>>>>>

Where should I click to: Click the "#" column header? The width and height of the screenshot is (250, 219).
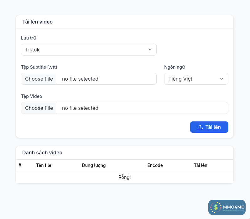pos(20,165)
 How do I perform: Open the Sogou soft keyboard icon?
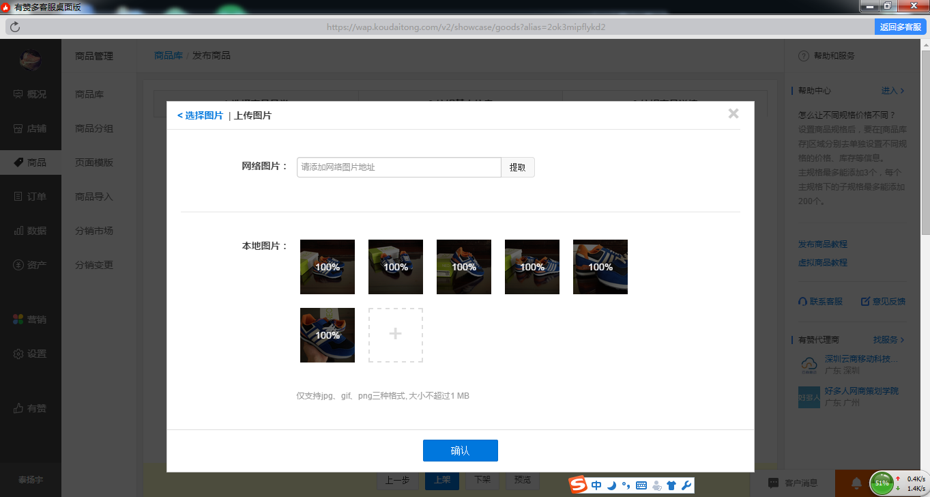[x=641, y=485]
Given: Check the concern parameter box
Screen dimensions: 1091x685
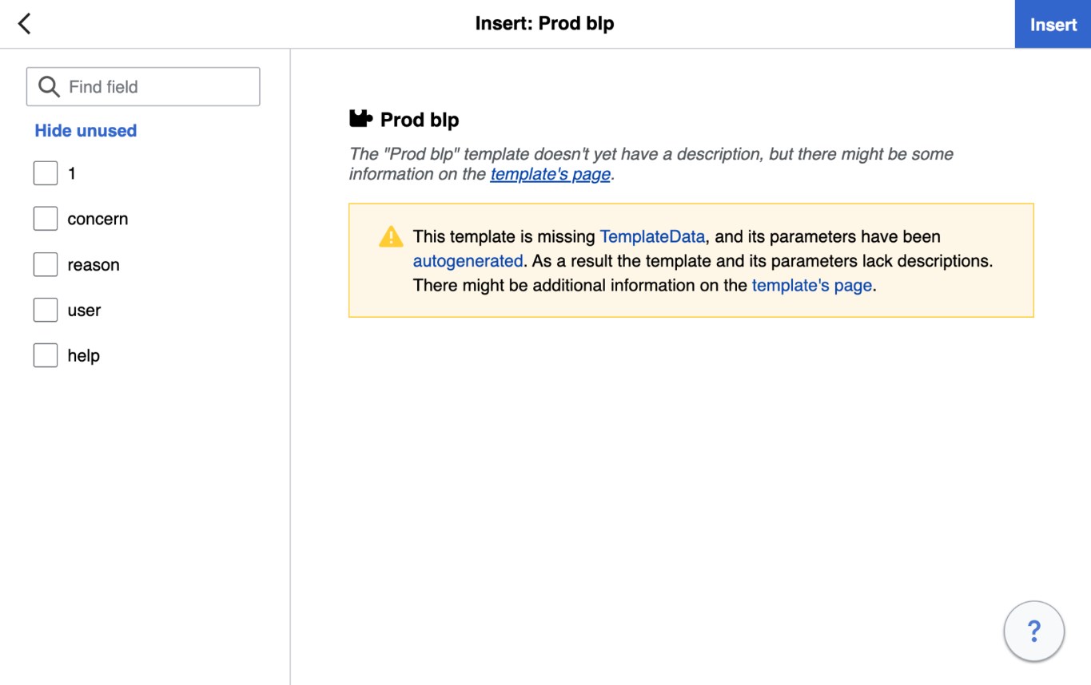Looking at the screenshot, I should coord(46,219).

<<<<<

## Task item
Print the lines from the line with "Given: Check the concern parameter box" to the end of the data above. Include both ends, exclude the pictures, and add nothing else.

## Expected output
Given: Check the concern parameter box
Screen dimensions: 1091x685
Looking at the screenshot, I should coord(46,219).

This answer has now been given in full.